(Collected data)
****************

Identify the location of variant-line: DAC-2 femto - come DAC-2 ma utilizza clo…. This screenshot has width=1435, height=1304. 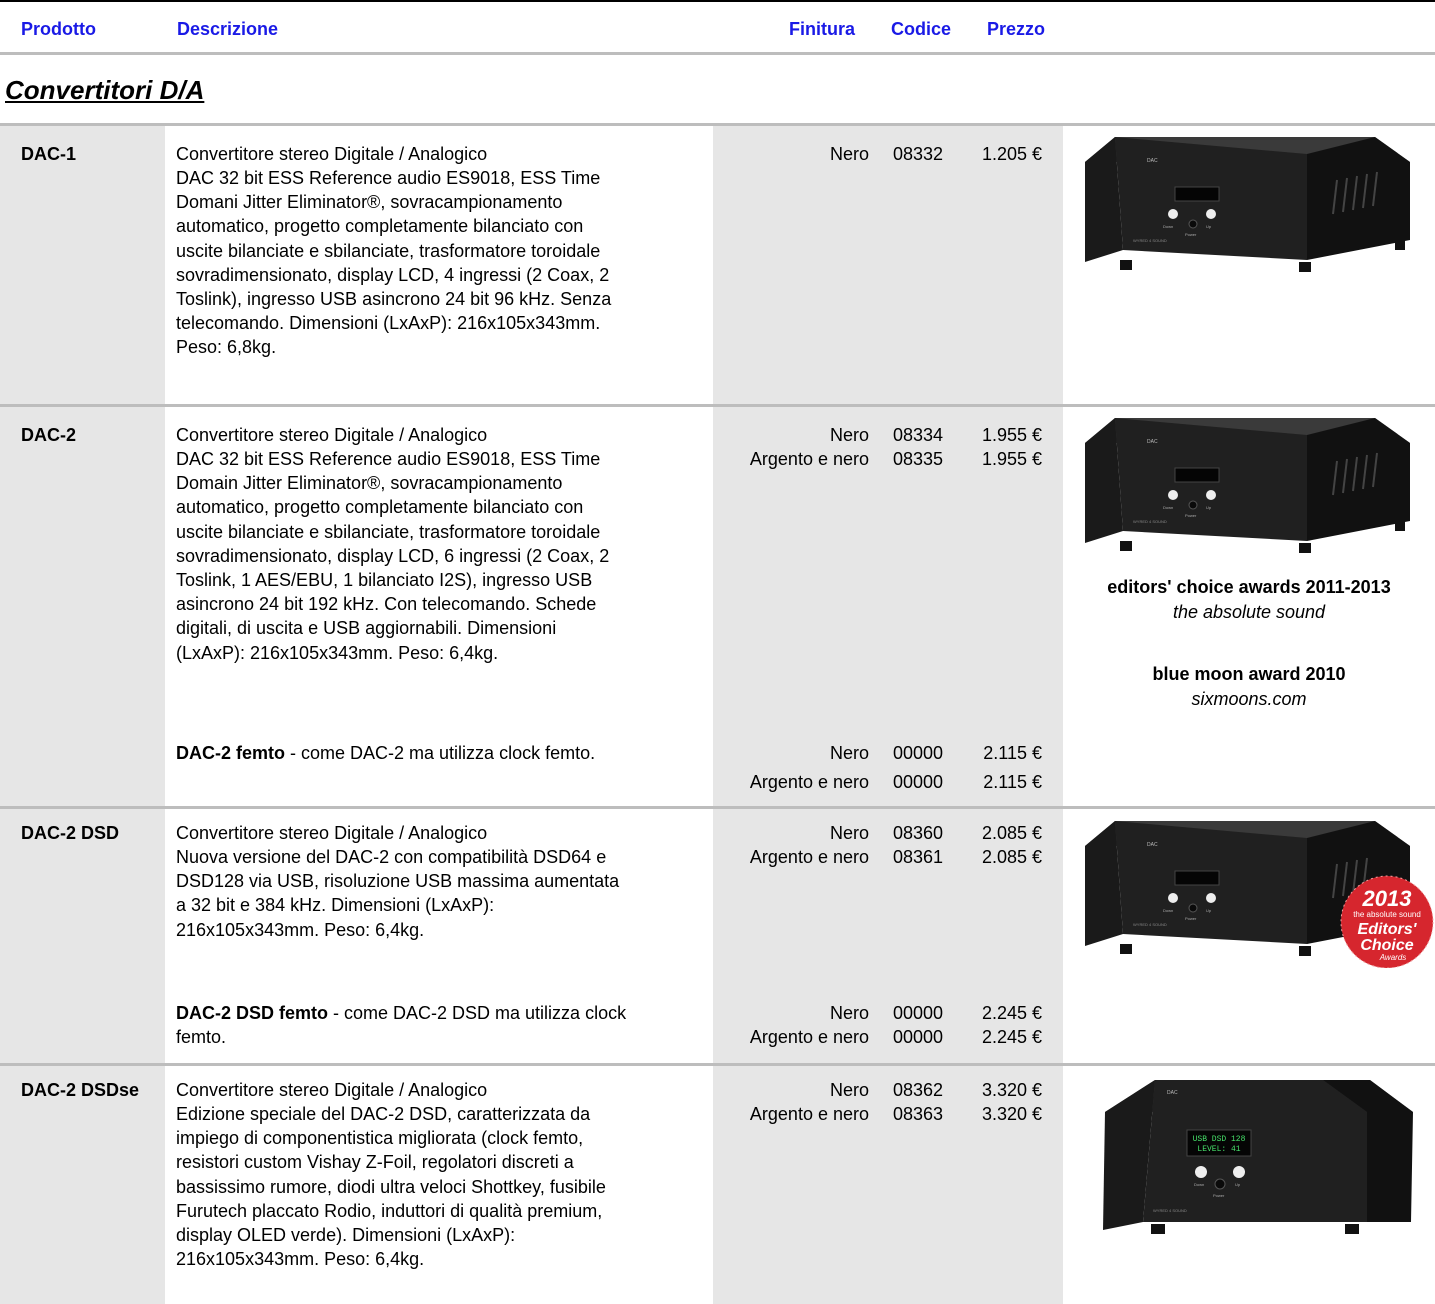
(446, 753).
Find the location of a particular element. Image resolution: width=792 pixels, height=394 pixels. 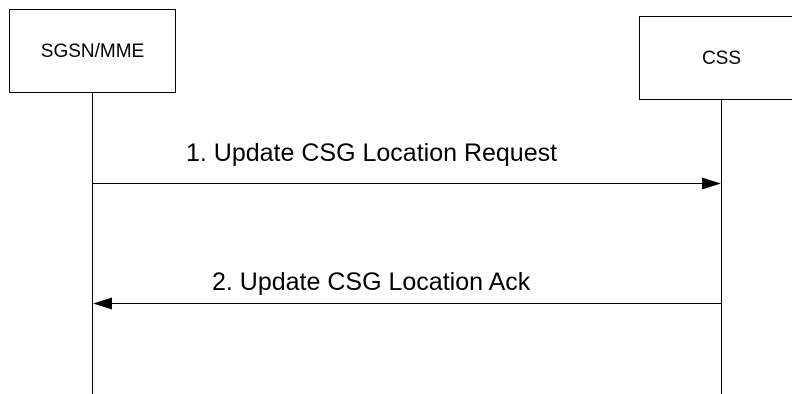

message-1-arrowhead-right is located at coordinates (712, 184).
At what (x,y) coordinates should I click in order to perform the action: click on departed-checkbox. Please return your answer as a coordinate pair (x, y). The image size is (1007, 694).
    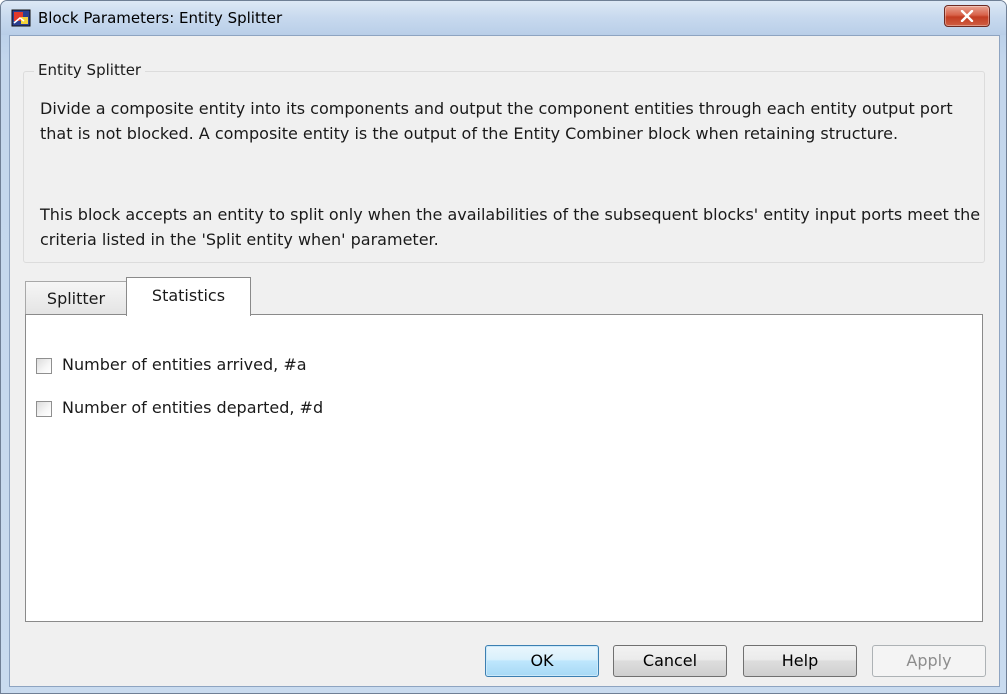
    Looking at the image, I should click on (44, 409).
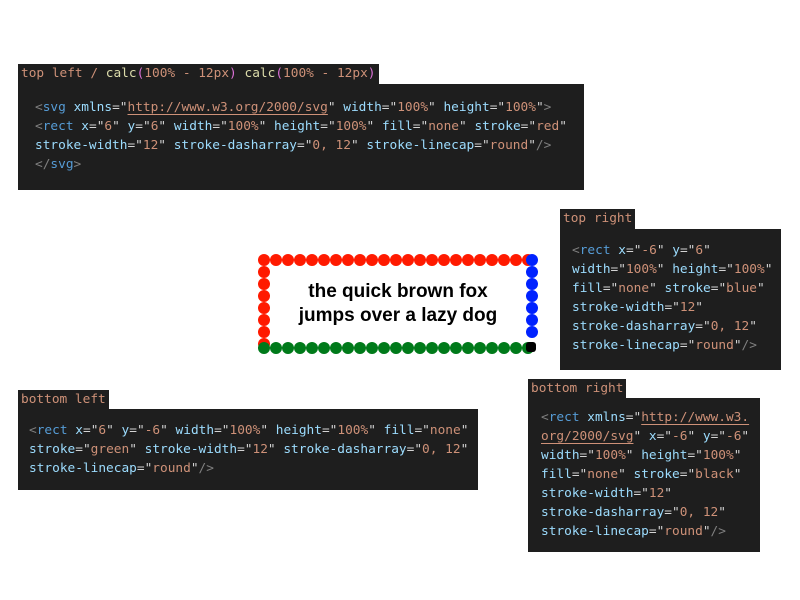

****************

◆ **THE TASK**: Please arrange the lines above as a Markdown table with the columns No. and Line, one row per line, skipping blank lines and leaving the pictures out.

◆ **PROBLEM SOLUTION**:
| No. | Line |
|---|---|
| 1 | Identify the location of variant-line: DAC-2 femto - come DAC-2 ma utilizza clo…. This screenshot has width=1435, height=1304.  |
| 2 | (446, 753). |
| 3 | Find the location of a particular element. Image resolution: width=792 pixels, height=394 pixels.  |
| 4 | message-1-arrowhead-right is located at coordinates (712, 184). |
| 5 | At what (x,y) coordinates should I click in order to perform the action: click on departed-checkbox. Please return your answer as a coordinate pair (x, y). The image size is (1007, 694). |
| 6 |     Looking at the image, I should click on (44, 409). |